**Work to be completed**
Give the records as a JSON list of strings, one string per line, leaving out blank lines. Start with the line that contains "Given: Select the Snap 1.0 radio option" and go on through the line that contains "will tap(1143, 197).", and include only those lines.

— begin Records for the task —

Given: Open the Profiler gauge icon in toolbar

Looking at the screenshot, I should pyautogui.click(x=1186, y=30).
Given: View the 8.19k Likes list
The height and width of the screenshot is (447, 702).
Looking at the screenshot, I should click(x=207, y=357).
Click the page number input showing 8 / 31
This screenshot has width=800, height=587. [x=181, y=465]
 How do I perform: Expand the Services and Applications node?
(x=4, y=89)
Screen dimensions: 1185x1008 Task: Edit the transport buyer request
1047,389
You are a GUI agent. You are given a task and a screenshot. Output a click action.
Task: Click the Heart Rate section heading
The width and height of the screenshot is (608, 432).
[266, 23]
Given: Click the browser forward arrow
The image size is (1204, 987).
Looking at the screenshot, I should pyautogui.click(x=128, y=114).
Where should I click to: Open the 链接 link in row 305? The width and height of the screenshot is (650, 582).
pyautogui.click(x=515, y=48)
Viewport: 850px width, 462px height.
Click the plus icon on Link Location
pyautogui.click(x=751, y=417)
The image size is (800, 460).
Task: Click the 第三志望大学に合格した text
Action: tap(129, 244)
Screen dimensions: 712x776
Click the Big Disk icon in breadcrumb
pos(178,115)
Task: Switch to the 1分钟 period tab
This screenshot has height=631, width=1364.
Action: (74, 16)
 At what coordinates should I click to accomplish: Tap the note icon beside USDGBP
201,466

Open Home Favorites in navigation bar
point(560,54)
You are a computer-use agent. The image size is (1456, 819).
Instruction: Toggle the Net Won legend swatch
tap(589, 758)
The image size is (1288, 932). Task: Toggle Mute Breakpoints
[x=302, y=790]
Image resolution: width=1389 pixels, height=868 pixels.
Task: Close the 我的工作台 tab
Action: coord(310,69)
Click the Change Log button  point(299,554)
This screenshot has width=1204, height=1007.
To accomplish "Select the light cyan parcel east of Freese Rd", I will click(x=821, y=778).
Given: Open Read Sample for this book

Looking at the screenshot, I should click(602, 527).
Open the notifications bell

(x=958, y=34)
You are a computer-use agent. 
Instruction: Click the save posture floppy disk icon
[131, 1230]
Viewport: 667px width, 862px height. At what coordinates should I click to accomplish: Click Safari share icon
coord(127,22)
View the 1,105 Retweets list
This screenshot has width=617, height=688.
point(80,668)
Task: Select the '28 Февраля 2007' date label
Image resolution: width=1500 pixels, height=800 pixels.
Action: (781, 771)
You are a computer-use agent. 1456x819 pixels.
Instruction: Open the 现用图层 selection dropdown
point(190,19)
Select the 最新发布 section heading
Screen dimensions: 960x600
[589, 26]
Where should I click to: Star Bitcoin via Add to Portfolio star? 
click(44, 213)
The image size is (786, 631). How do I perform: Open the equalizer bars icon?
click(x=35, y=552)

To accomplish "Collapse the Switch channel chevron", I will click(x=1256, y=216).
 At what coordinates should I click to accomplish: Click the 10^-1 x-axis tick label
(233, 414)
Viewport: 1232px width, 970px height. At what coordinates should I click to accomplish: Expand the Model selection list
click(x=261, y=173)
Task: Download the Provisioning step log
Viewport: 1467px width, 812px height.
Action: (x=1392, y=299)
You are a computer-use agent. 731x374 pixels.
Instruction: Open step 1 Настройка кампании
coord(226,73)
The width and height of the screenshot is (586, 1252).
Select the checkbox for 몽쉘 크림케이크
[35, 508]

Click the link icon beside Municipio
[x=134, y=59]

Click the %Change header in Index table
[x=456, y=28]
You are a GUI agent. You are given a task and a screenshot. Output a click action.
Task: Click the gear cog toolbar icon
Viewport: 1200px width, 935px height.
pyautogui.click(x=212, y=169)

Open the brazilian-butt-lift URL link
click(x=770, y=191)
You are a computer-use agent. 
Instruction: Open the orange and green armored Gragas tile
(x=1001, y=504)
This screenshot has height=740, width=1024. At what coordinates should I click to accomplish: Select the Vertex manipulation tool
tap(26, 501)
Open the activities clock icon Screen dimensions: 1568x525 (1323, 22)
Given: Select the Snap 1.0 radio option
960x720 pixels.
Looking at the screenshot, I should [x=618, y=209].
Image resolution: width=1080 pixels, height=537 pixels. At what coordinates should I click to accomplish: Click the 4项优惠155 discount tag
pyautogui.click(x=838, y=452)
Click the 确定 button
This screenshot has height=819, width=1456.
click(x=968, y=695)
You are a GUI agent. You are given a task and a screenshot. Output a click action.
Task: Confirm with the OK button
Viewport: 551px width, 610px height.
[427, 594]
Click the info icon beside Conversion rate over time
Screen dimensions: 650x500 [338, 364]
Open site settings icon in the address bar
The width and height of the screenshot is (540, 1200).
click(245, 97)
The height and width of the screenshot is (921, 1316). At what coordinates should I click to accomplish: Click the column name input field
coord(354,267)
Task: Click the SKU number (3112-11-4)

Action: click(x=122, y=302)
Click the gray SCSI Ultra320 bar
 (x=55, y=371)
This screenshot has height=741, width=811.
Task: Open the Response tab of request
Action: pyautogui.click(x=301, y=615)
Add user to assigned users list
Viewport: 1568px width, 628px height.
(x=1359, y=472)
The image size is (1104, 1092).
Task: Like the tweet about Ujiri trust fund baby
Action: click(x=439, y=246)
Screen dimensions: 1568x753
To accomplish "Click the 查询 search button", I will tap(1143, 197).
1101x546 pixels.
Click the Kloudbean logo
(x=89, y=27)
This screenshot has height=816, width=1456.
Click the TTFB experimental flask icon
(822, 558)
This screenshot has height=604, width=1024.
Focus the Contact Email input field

— end Records for the task —

**Exercise solution**
[
  "Given: Select the Snap 1.0 radio option",
  "960x720 pixels.",
  "Looking at the screenshot, I should [x=618, y=209].",
  "Image resolution: width=1080 pixels, height=537 pixels. At what coordinates should I click to accomplish: Click the 4项优惠155 discount tag",
  "pyautogui.click(x=838, y=452)",
  "Click the 确定 button",
  "This screenshot has height=819, width=1456.",
  "click(x=968, y=695)",
  "You are a GUI agent. You are given a task and a screenshot. Output a click action.",
  "Task: Confirm with the OK button",
  "Viewport: 551px width, 610px height.",
  "[427, 594]",
  "Click the info icon beside Conversion rate over time",
  "Screen dimensions: 650x500 [338, 364]",
  "Open site settings icon in the address bar",
  "The width and height of the screenshot is (540, 1200).",
  "click(245, 97)",
  "The height and width of the screenshot is (921, 1316). At what coordinates should I click to accomplish: Click the column name input field",
  "coord(354,267)",
  "Task: Click the SKU number (3112-11-4)",
  "Action: click(x=122, y=302)",
  "Click the gray SCSI Ultra320 bar",
  " (x=55, y=371)",
  "This screenshot has height=741, width=811.",
  "Task: Open the Response tab of request",
  "Action: pyautogui.click(x=301, y=615)",
  "Add user to assigned users list",
  "Viewport: 1568px width, 628px height.",
  "(x=1359, y=472)",
  "The image size is (1104, 1092).",
  "Task: Like the tweet about Ujiri trust fund baby",
  "Action: click(x=439, y=246)",
  "Screen dimensions: 1568x753",
  "To accomplish \"Click the 查询 search button\", I will tap(1143, 197)."
]